---------- Materials provided ----------

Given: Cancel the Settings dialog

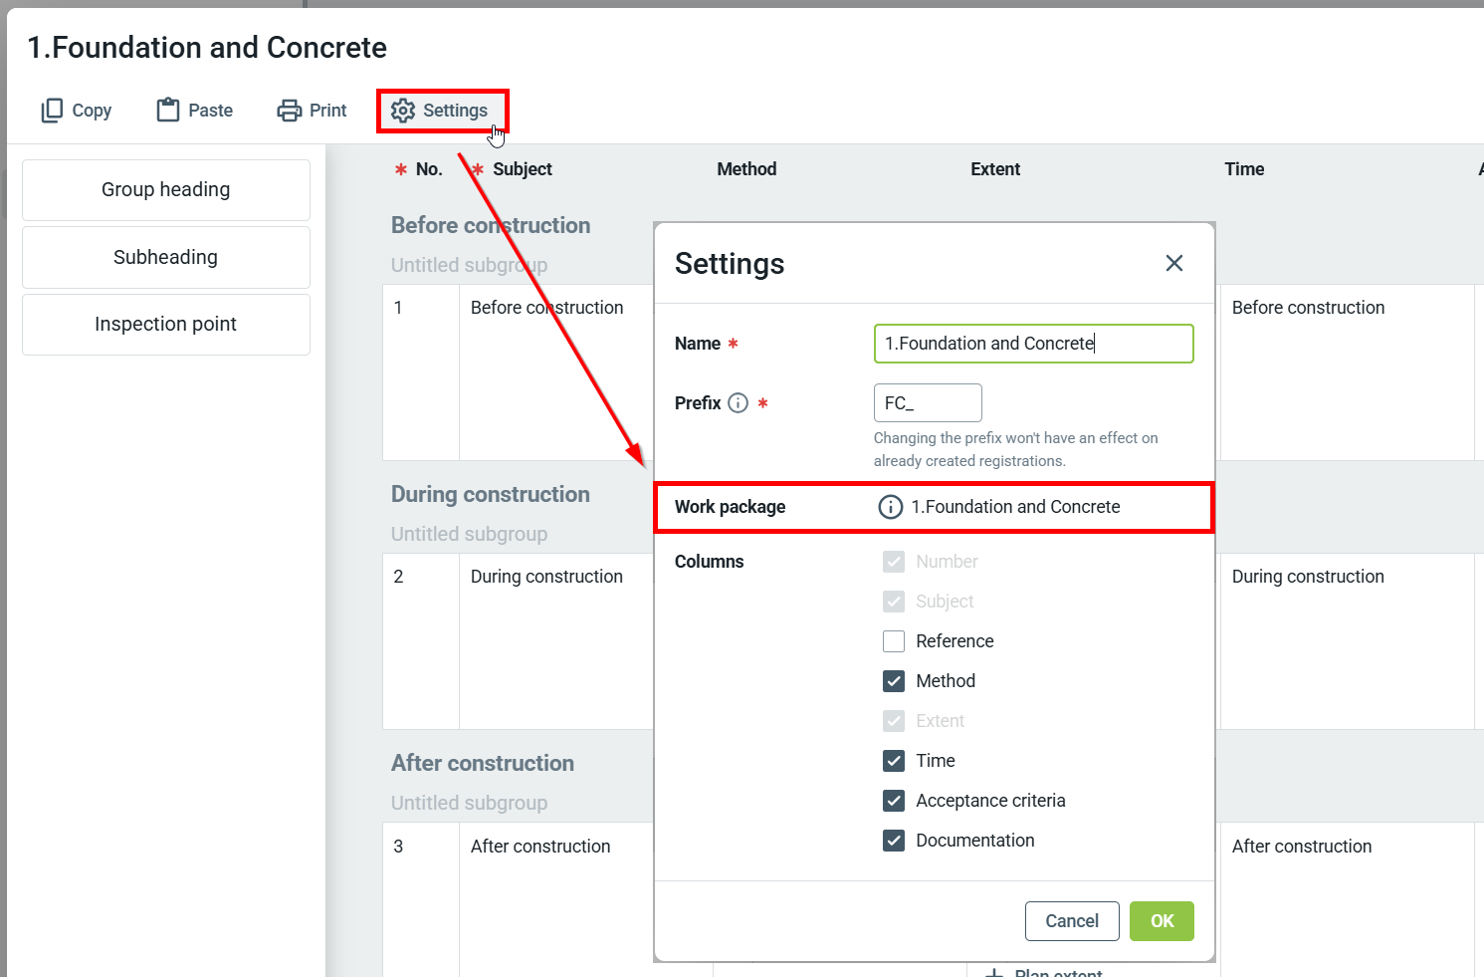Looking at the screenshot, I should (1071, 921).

----------
---------- Materials provided ----------

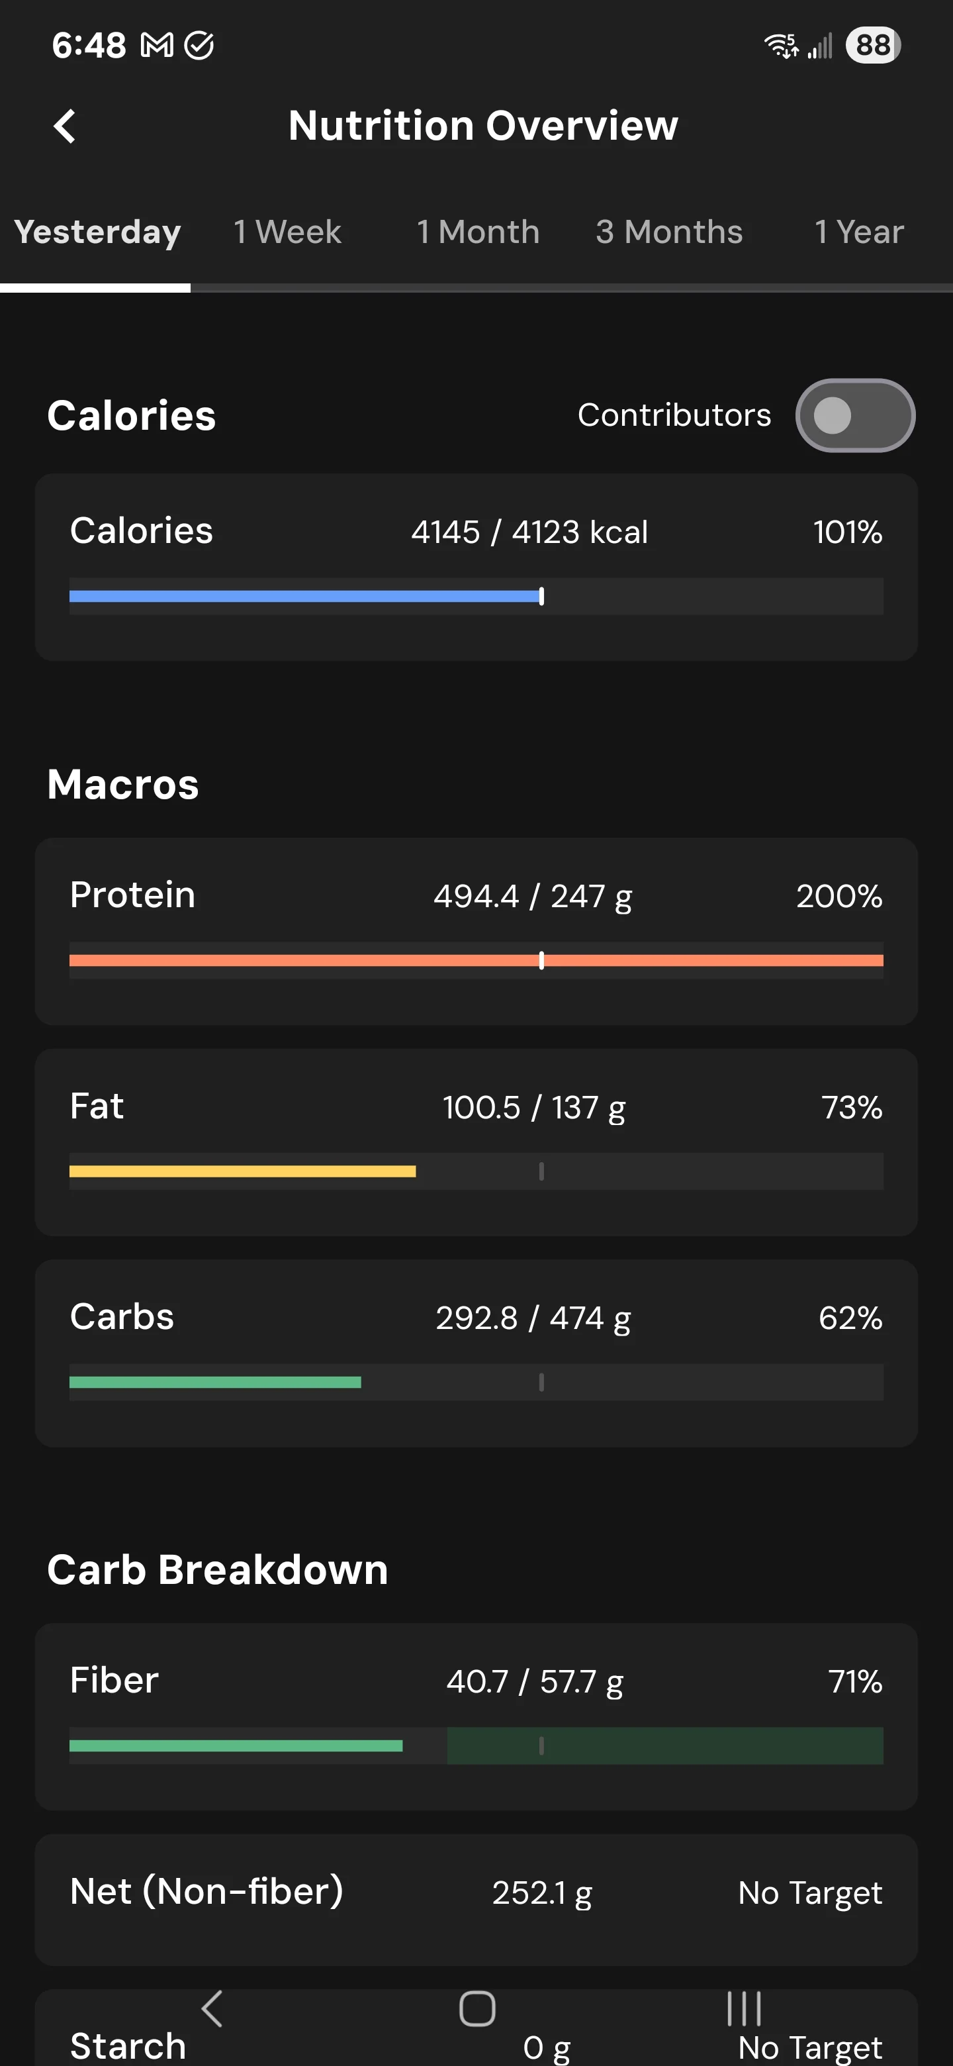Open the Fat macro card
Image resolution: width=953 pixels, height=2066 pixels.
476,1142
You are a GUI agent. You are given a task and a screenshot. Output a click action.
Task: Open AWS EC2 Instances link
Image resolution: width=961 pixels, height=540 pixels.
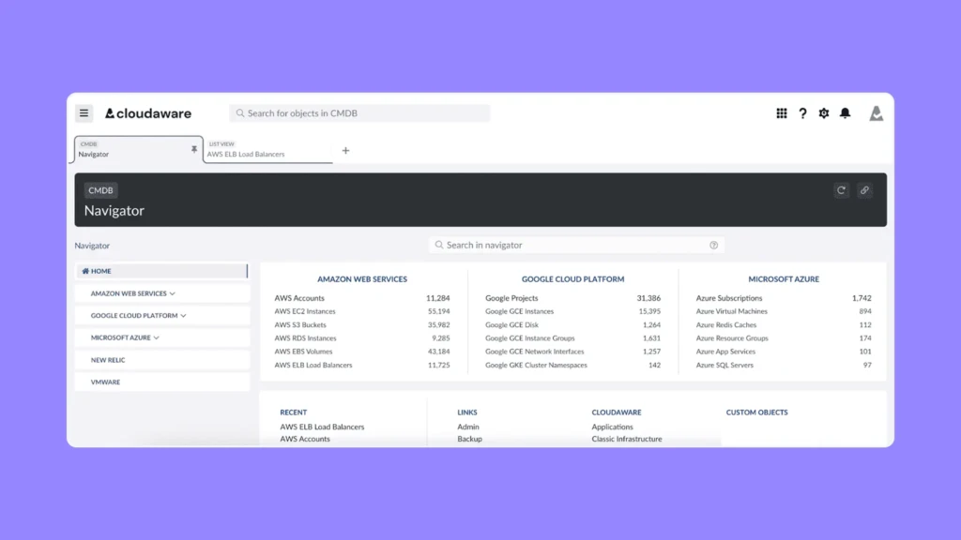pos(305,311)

----------
---------- Materials provided ----------

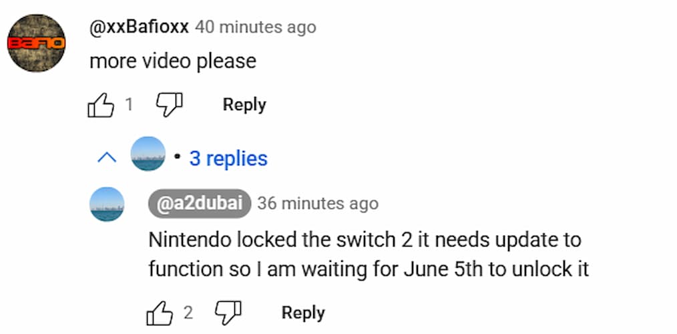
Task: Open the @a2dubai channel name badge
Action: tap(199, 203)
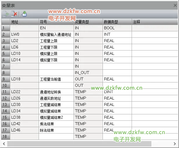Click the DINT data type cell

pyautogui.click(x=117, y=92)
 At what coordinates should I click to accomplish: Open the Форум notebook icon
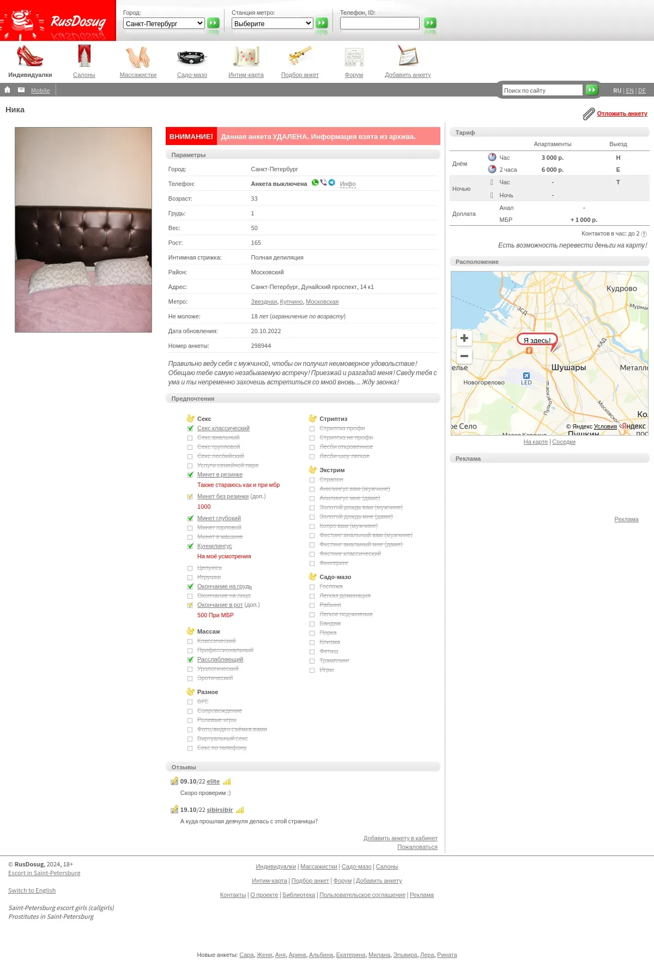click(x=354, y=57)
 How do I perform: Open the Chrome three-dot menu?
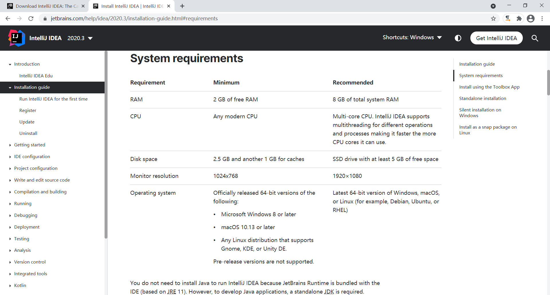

----------

» **Exercise details**
Restate word for word the lines of the data above that begin at the line with "At what coordinates" and end at the line with "How do I perform: Open", keeping both ends and dropping every picture.

» **Exercise solution**
 At what coordinates should I click to accomplish: Open the Форум notebook icon
click(x=354, y=57)
 How do I perform: Open the Chrome three-dot menu?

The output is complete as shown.